Bouillabaisse
Ingredients
- For the bouillabaisse
- 4 ripe Tomatoes (chopped)
- 3 onions (peeled, cut into rings)
- 1 small Fennel bulb (cleaned and cut into thin strips)
- 1 kilogram Fish bone (Gutted)
- 3 Tbsps olive oil
- 1 tsp thyme
- 1 bay leaf
- 1 sm can Saffron
- salt
- freshly ground peppers
- 1 Tbsp parsley (finely chopped)
- 1 kilogram mixed fish fillets (such as Red mullet, whiting, Lotte .... at will), cut into bite-size pieces.
- 20 mussels
- 6 shrimp
- For the Rouille
- 1 slice white bread
- 4 garlic cloves (chopped)
- 3 chili peppers
- 2 Bell pepper
- salt
- peppers (from the mill)
- 50 milliliters olive oil
Preparation steps
For the bouillabaisse, heat oil in a pot and saute onions until soft. Add fennel strips, saute for one minute, then add tomatoes, fish bone and about 1.2 liters (approximately 41 ounces) of water. Add herbs and spices and simmer for about 1 hour and then season to taste. Strain through a sieve. Pour broth back into the cleaned pot. Scrub mussels under running water. Add mussels, fish pieces and shrimp to the pot, boil briefly, reduce heat and simmer for 3-4 minutes.
Serve bouillabaisse in a bowl with toasted baguette slices and rouille (instructions below).

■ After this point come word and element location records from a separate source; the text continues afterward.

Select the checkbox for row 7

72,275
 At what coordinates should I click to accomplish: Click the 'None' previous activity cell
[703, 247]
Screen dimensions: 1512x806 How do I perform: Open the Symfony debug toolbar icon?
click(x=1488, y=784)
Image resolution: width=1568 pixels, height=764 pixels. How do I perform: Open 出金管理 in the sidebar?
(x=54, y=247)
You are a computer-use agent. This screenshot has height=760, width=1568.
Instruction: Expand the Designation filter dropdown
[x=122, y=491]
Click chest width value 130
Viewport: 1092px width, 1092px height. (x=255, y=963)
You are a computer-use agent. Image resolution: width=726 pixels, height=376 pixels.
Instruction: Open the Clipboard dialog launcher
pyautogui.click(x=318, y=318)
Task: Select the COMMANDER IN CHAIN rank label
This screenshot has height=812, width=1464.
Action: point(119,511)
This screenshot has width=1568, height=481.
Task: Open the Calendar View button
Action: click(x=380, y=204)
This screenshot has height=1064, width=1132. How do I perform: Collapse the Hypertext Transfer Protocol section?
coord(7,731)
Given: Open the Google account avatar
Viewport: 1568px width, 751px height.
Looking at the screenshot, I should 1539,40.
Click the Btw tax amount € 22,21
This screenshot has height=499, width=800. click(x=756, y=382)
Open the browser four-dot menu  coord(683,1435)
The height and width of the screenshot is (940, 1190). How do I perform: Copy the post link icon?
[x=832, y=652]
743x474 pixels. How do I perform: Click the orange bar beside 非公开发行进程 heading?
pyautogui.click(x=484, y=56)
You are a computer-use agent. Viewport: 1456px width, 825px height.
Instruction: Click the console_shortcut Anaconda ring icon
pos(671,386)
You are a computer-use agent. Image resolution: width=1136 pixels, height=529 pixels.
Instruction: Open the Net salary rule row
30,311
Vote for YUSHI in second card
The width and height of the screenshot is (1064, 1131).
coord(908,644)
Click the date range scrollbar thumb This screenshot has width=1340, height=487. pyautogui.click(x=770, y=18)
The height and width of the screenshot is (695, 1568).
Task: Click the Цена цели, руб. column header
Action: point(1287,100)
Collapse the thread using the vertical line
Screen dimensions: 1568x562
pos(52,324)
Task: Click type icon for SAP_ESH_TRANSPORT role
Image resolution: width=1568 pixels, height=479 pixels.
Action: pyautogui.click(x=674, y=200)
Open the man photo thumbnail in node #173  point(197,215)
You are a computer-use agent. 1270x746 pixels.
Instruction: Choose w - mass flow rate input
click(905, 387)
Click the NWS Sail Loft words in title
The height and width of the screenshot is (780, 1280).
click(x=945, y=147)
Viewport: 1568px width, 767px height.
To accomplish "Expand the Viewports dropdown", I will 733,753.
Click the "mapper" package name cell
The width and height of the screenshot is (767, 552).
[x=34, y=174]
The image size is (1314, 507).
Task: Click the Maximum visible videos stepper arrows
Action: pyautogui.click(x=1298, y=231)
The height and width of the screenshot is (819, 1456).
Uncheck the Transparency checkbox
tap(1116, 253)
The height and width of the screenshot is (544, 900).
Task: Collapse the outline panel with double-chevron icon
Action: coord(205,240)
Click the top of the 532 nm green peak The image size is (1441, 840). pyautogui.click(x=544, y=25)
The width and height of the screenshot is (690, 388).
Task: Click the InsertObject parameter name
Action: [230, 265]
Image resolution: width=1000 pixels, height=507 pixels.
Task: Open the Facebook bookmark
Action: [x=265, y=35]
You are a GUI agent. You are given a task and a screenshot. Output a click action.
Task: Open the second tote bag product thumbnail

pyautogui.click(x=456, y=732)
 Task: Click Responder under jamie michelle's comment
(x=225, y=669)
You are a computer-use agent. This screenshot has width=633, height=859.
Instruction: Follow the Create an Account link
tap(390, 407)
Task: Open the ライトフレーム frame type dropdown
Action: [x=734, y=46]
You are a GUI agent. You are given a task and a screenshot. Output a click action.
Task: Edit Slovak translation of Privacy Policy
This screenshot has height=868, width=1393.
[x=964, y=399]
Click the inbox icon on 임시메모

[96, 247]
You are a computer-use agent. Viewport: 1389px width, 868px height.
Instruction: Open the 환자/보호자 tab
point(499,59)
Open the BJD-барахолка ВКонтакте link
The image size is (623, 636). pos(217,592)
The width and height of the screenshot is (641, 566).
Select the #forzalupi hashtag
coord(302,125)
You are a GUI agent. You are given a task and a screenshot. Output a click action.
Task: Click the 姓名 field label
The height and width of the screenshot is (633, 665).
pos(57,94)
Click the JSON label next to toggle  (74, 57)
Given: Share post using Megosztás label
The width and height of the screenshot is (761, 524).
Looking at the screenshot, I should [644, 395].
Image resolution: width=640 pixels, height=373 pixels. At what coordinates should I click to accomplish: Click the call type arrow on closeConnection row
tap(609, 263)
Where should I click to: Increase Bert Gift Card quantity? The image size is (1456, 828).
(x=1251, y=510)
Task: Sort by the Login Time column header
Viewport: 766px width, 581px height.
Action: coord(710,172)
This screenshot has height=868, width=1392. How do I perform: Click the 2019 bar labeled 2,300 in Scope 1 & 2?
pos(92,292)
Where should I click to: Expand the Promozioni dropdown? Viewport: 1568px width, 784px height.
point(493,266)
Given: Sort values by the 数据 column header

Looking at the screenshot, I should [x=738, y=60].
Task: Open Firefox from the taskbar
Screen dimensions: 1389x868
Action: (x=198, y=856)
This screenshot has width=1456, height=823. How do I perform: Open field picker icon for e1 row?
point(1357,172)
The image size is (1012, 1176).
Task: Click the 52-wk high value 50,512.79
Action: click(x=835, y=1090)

For the rouille, soak bread in a bowl of warm water. Rinse bell peppers and chile peppers, cut in half, remove seeds and ribs and cut into small pieces. Mix bell peppers and chile peppers in a small pot together with garlic and a little water. Simmer for about 15 minutes until tender. Drain water, puree bell pepper mixture with an immersion blender and pass through a sieve. Squeeze bread, mix in a bowl with bell pepper puree and oil and season with salt and pepper.